**Provided entries:**
========================
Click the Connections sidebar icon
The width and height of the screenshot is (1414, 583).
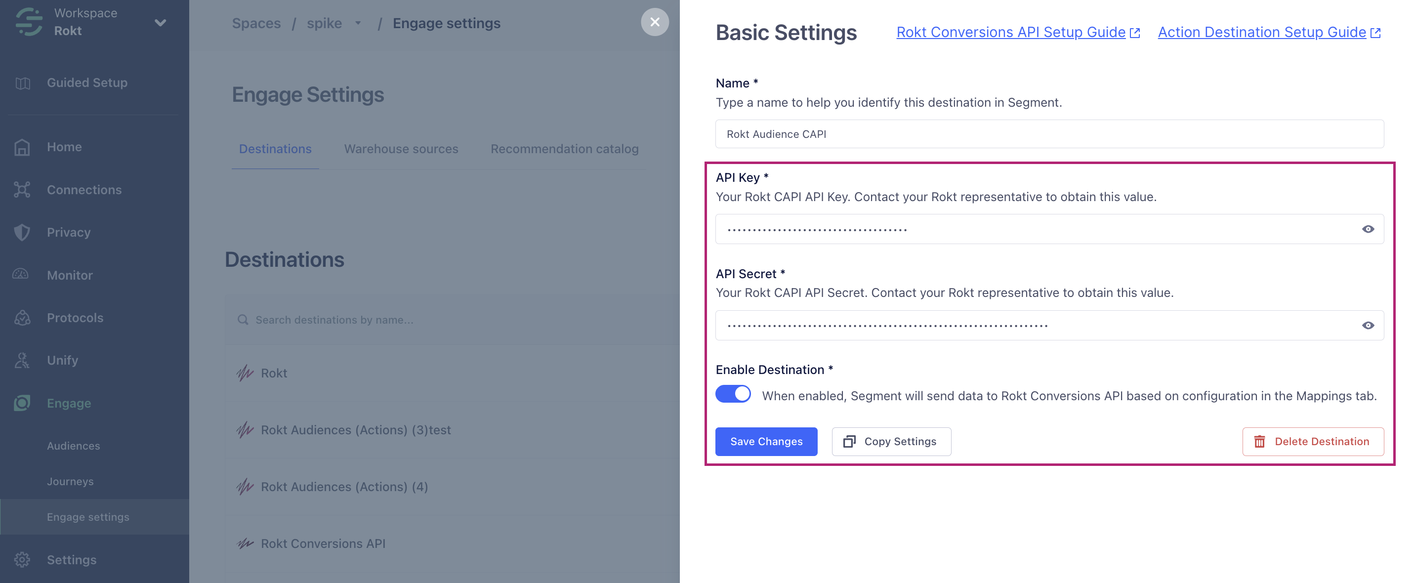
========================
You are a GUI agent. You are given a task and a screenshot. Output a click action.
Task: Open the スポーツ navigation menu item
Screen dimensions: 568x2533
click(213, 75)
========================
**What you will do:** Render the rows as a Markdown table with the columns Row and Line, starting with the line containing "Click the Connections sidebar icon" and going on through the line containing "The width and", with blank lines left out.

**Response to the task:**
| Row | Line |
|---|---|
| 1 | Click the Connections sidebar icon |
| 2 | The width and height of the screenshot is (1414, 583). |